È un percorso di notevole interesse paesaggistico e naturalistico quello che parte da Opicina e termina sulla cima del Monte Orsario – Medvedjak, nel cuore dell’omonimo parco naturale.
Partiamo quindi dal piccolo parcheggio in via di Monrupino: bisogna percorrere dal centro di opicina la strada per Vienna verso Fernetti, dopo 500 metri si svolta a sinistra direzione Monrupino. Dopo un paio di Km si svolta a destra in una piccola stradina che porta alla Foiba di Opicina. Qui troviamo un comodo spiazzo per parcheggiare l’automobile.

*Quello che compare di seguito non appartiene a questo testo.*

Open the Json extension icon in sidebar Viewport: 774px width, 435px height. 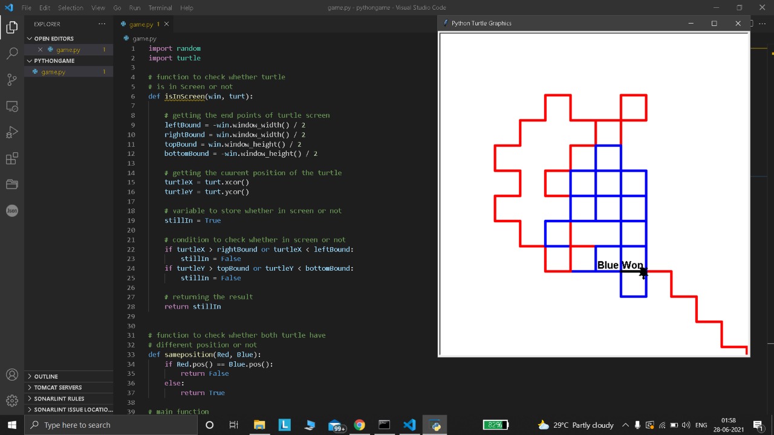coord(12,210)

Comodo parcheggio nei pressi della centrale de gas
E poi via, verso il sentiero che porta alla Foiba 149 di Opicina
Il sentiero prosegue affiancando i binari della ferrovia, per arrivare nei pressi dell’abisso Colognatti. Su una grande pietra vi è incisa la mappa, e poco lontano, in fondo alla dolina, troviamo l’ingresso della voragine.

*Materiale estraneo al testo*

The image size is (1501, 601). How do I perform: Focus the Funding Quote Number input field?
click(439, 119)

Procediamo quindi lungo il sentiero CAI n. 43, osservando i segnavie marcati di rosso sugli alberi
Lungo il nostro cammino potremo notare altri piccoli ingressi delle grotte: tutto il Carso ne è disseminato. Sono sempre protetti con delle sterpaglie, e segnalati con dei cerchi rossi.
proseguendo, arriviamo in prossimità della strada provinciale, che dovremo attraversare. Dall’altra parte, il sentiero continua ed è ben segnalato da un cartello esplicativo.
È frequente, in questo tratto del sentiero, trovare gli asparagi selvatici (da marzo ad aprile normalmente, ma in alcuni casi anche nei mesi di febbraio e maggio)
Ora la strada si fa leggermente più ripida, si sale verso la cima.
Giunti alla meta, si possono scorgere i resti di un avamposto militare – quasi ogni cima del Carso ne ha una. Poi c’è una vedetta in legno, che purtroppo è stata vandalizzata e quindi inagibile. Si può tuttavia scorgere un magnifico panorama a 360 gradi, dall’autoporto di Fernetti, alla rocca di Monrupino con la sua chiesa, e perfino il mare.